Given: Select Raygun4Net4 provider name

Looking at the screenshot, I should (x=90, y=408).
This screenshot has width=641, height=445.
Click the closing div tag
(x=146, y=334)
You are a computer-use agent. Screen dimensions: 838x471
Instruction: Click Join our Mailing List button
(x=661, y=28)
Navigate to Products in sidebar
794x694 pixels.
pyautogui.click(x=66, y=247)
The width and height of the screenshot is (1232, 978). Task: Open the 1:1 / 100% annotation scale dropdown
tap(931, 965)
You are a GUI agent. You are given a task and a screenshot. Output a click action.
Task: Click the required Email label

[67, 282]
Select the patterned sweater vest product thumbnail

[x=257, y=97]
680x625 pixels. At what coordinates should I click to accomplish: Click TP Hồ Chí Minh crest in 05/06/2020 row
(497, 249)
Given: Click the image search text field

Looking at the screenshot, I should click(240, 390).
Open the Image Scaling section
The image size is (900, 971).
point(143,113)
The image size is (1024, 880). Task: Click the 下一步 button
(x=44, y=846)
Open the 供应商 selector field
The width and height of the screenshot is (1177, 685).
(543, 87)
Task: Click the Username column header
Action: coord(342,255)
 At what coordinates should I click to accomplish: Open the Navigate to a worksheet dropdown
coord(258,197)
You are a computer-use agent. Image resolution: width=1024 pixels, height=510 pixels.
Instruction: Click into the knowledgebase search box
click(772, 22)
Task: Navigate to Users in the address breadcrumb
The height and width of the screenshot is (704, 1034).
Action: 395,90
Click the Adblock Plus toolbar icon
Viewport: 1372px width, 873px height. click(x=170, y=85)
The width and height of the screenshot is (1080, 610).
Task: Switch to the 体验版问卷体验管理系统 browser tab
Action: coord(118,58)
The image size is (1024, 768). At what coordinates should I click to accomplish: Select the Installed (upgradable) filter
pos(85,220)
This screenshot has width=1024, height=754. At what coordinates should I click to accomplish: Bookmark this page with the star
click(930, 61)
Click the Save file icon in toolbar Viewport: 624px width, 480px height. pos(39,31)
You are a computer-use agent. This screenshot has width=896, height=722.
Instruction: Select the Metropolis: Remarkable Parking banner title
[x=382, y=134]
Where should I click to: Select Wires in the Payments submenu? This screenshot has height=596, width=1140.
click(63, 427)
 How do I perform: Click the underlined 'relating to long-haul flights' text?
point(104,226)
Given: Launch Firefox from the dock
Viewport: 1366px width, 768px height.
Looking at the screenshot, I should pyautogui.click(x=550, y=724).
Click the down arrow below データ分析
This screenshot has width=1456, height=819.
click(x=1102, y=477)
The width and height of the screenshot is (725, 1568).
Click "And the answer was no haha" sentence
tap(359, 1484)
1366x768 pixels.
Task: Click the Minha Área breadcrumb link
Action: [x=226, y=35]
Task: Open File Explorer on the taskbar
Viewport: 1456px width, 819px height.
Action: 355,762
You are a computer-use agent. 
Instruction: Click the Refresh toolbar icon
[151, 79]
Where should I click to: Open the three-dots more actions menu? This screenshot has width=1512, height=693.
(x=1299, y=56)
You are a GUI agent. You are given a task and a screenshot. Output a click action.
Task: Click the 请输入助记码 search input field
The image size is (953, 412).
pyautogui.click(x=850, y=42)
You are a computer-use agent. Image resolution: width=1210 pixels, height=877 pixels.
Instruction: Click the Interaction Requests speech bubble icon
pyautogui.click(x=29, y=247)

WHAT IS BEING ASKED
Print the listing above in its entirety, with every line exact.

ANSWER BOX
Given: Select Raygun4Net4 provider name

Looking at the screenshot, I should (x=90, y=408).
This screenshot has width=641, height=445.
Click the closing div tag
(x=146, y=334)
You are a computer-use agent. Screen dimensions: 838x471
Instruction: Click Join our Mailing List button
(x=661, y=28)
Navigate to Products in sidebar
794x694 pixels.
pyautogui.click(x=66, y=247)
The width and height of the screenshot is (1232, 978). Task: Open the 1:1 / 100% annotation scale dropdown
tap(931, 965)
You are a GUI agent. You are given a task and a screenshot. Output a click action.
Task: Click the required Email label

[67, 282]
Select the patterned sweater vest product thumbnail

[x=257, y=97]
680x625 pixels. At what coordinates should I click to accomplish: Click TP Hồ Chí Minh crest in 05/06/2020 row
(497, 249)
Given: Click the image search text field

Looking at the screenshot, I should click(240, 390).
Open the Image Scaling section
The image size is (900, 971).
point(143,113)
The image size is (1024, 880). Task: Click the 下一步 button
(x=44, y=846)
Open the 供应商 selector field
The width and height of the screenshot is (1177, 685).
(543, 87)
Task: Click the Username column header
Action: coord(342,255)
 At what coordinates should I click to accomplish: Open the Navigate to a worksheet dropdown
coord(258,197)
You are a computer-use agent. Image resolution: width=1024 pixels, height=510 pixels.
Instruction: Click into the knowledgebase search box
click(772, 22)
Task: Navigate to Users in the address breadcrumb
The height and width of the screenshot is (704, 1034).
Action: 395,90
Click the Adblock Plus toolbar icon
Viewport: 1372px width, 873px height. click(x=170, y=85)
The width and height of the screenshot is (1080, 610).
Task: Switch to the 体验版问卷体验管理系统 browser tab
Action: coord(118,58)
The image size is (1024, 768). At what coordinates should I click to accomplish: Select the Installed (upgradable) filter
pos(85,220)
This screenshot has width=1024, height=754. At what coordinates should I click to accomplish: Bookmark this page with the star
click(930, 61)
Click the Save file icon in toolbar Viewport: 624px width, 480px height. pos(39,31)
You are a computer-use agent. This screenshot has width=896, height=722.
Instruction: Select the Metropolis: Remarkable Parking banner title
[x=382, y=134]
Where should I click to: Select Wires in the Payments submenu? This screenshot has height=596, width=1140.
click(63, 427)
 How do I perform: Click the underlined 'relating to long-haul flights' text?
point(104,226)
Given: Launch Firefox from the dock
Viewport: 1366px width, 768px height.
Looking at the screenshot, I should pyautogui.click(x=550, y=724).
Click the down arrow below データ分析
This screenshot has width=1456, height=819.
click(x=1102, y=477)
The width and height of the screenshot is (725, 1568).
Click "And the answer was no haha" sentence
tap(359, 1484)
1366x768 pixels.
Task: Click the Minha Área breadcrumb link
Action: [x=226, y=35]
Task: Open File Explorer on the taskbar
Viewport: 1456px width, 819px height.
Action: 355,762
You are a computer-use agent. 
Instruction: Click the Refresh toolbar icon
[151, 79]
Where should I click to: Open the three-dots more actions menu? This screenshot has width=1512, height=693.
(x=1299, y=56)
You are a GUI agent. You are given a task and a screenshot. Output a click action.
Task: Click the 请输入助记码 search input field
The image size is (953, 412).
pyautogui.click(x=850, y=42)
You are a computer-use agent. Image resolution: width=1210 pixels, height=877 pixels.
Instruction: Click the Interaction Requests speech bubble icon
pyautogui.click(x=29, y=247)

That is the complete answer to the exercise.